Another option we have would be to add a final() method to the StreamReader, that checks if all bytes have been consumed.
Alternatively, we could add a .buffer() method that returns any data that are still pending (either a Unicode string or a byte string).
Maybe this should be done by StreamReader.close()?
No. There is nothing wrong with only reading a part of a file.
Now inShift counts the number of characters (and the shortcut for a "+-" sequence appearing together has been removed.
Ok. I didn't actually check the correctness of the individual methods.
OTOH, I think time spent on UTF-7 is wasted, anyway.

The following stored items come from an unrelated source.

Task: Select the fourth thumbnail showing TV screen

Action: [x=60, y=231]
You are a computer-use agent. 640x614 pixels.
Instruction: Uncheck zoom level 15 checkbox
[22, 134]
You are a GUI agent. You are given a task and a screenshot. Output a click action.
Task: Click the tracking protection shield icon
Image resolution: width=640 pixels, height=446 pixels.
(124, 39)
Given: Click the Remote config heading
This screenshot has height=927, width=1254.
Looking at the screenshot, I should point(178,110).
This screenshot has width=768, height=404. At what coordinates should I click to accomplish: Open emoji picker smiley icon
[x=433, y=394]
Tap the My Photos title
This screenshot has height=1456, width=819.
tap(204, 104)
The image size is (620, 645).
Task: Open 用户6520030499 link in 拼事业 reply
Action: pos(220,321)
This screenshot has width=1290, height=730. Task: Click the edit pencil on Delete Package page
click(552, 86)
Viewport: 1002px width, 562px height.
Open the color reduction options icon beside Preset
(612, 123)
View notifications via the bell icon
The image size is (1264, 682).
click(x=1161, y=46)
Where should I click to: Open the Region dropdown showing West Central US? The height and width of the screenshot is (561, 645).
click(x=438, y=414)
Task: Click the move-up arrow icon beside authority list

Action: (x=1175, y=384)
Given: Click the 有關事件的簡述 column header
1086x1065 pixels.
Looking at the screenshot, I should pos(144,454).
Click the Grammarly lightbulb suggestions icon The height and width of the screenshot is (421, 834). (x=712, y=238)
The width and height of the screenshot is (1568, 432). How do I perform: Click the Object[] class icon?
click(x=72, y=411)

Would a version of the patch without a final argument but with a feed() method be accepted?
I don't see the need for a feed method. .read() should just block until data are available, and that's it.
I'm imagining implementing an XML parser that uses Python's unicode machinery and supports the xml.sax.xmlreader.IncrementalParser interface.
I think this is out of scope of this patch. The incremental parser could implement a regular .read on a StringIO file that also supports .feed.
Without the feed method(), we need the following:
- A StreamQueue class that
Why is that? I thought we are talking about "Decoding incomplete unicode"?